One 'T' missing on one allele after bisulfite treatment - (Aug/04/2005 )
Dear Nick and pcrman,
I am puzzled by my BSP result...I found there is one 'T' missing on one allele after the bisulfite treatment. This leads to an outframe deletion at the 5'UTR of my gene. genomic DNA sequencing did not show this phenomenon. Have you ever met this problem? or will this be significant in my gene since I suspect it is imprinted but no literature reports before?
I guess the "T" was a "C" before bisulfite treatment, right? Are you doing direct sequencing or cloning? Is the "T" on the primer? In how many samples have observed this missing "T"?
This could be just a sequencing error, I don't think bisulfite treatment will remove the cytosine from DNA sequence.
Thanks for your reply pcrman!
I am also wondering how the bisulfite treatment can remove a cytosine?! Yes, the "T" was a "C" before bisulfite treatment, and it is not on the primer. I checked with both forward and reverse primers, totally I have checked 4 individuals, 3 patients 1 normal control, they are the same performance. I did the direct sequencing, now am waiting for the cloning results...
Hi, PCRman. the cloning sequencing shows there are 1, 2, 3 cytosines disappear respectively after the methylation...May I ask if you how to explain it?
do you mean that the cytosines have changed to another base, such as a T??
or that base position is missing completely?

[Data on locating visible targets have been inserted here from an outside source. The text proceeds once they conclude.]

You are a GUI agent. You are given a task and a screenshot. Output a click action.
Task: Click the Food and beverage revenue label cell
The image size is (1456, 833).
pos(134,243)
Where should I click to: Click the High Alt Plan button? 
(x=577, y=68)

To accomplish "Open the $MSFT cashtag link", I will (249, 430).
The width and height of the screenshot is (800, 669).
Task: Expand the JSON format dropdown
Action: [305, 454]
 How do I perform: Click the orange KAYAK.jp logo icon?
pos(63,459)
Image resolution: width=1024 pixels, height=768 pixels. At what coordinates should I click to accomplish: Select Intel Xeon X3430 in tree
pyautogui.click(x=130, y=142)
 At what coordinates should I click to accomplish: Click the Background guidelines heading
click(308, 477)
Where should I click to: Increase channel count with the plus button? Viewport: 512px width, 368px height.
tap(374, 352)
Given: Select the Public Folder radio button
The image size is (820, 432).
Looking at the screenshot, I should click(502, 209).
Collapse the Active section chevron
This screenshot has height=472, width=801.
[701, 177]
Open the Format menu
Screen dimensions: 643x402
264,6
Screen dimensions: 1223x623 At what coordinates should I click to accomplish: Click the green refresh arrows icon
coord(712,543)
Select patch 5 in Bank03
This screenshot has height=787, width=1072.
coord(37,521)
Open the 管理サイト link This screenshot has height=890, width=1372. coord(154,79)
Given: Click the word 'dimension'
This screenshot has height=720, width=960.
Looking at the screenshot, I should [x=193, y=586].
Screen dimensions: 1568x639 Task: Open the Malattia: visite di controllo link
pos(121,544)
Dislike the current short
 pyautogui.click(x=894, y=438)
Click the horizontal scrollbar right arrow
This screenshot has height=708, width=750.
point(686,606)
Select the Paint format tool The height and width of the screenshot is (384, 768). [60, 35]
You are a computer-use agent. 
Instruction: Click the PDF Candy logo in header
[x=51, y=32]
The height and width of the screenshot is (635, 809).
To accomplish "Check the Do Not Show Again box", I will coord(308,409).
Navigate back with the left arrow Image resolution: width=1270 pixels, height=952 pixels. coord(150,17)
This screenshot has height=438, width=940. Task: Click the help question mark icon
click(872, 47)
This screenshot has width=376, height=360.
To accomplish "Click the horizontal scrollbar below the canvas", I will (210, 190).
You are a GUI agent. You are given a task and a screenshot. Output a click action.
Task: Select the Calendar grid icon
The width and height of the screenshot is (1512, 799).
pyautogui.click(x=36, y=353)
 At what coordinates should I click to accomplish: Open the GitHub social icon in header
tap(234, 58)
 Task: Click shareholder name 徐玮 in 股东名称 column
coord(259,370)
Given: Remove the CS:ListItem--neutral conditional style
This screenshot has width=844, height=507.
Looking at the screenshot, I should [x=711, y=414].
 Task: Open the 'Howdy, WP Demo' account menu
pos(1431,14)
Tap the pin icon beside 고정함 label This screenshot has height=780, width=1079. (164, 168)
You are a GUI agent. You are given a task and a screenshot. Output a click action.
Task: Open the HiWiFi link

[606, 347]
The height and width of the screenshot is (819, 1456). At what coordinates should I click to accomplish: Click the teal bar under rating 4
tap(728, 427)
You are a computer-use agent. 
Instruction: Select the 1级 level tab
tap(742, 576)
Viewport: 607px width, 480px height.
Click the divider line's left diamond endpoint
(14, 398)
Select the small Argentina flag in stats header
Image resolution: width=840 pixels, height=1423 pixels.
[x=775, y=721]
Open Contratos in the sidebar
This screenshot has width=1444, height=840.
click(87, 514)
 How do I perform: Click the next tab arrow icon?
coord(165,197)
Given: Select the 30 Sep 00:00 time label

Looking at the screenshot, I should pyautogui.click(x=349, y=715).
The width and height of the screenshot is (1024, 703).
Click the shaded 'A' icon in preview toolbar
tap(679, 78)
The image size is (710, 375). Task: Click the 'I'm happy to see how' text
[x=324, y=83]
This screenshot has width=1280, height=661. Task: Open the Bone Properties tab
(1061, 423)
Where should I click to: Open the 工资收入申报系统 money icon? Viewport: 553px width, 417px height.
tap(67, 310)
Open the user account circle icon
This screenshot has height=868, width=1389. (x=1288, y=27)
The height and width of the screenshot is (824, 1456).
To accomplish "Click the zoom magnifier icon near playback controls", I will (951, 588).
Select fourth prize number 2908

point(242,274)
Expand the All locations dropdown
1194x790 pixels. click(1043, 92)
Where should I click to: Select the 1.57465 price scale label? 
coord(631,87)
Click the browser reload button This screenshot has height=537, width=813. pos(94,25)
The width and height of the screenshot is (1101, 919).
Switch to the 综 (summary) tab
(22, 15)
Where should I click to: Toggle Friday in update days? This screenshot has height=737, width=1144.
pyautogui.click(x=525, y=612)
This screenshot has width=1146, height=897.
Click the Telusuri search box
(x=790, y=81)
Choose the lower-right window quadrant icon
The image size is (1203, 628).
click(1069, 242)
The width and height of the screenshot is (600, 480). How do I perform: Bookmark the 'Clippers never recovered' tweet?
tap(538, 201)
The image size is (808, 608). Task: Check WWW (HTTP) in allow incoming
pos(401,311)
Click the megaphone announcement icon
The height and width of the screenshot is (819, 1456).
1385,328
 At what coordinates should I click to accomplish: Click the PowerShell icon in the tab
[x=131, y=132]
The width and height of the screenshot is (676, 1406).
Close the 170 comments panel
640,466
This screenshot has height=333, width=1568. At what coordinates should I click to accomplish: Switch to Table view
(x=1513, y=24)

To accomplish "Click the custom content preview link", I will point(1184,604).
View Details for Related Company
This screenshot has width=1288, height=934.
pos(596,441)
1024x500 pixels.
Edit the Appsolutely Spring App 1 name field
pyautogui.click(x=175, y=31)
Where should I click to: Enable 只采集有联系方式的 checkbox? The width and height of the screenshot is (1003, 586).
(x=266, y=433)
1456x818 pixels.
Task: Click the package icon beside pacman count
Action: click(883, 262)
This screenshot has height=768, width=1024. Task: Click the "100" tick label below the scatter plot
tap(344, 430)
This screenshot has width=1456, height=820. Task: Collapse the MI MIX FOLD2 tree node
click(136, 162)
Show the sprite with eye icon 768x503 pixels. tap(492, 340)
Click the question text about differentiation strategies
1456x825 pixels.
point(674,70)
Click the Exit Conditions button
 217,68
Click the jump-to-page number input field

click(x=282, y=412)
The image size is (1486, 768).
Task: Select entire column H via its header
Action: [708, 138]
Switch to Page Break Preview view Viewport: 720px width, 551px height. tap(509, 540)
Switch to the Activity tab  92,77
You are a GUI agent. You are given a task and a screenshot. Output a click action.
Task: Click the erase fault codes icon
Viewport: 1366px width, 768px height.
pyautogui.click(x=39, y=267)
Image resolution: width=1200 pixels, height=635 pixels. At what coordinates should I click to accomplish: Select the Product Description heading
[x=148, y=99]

The base position is missing completely. Before treatment, the sequence is CCCCCTCCCTCT(12nucleotides), after bisulfite treatment, there are 4 different sequences:TTTTTTTTTT(10), TTTTTTTTTTT(11), TTTTTTTTTTTTT(13) and the normail 12Ts one. This is the cloning PCR results, the direct sequencing shows unorderly deletion...)
Does anyone have any idea about this? Thank you very much.
I think I know your problem
PCR polymerase slippage, with such a long run of T's there are bound to be errors from the polymerase, especially if you are using Taq. The clones you have isolated have picked up templates with polymerase slippage error. I would try using a more processive polymerase and the problem will go away.
Thanks Nick! I will try another high fidelity polymerase.
I would try the Finnzyme/NEB Phusion enzyme. Also, I would use a lower than normal extension temperature, given the very low GC content being amplified.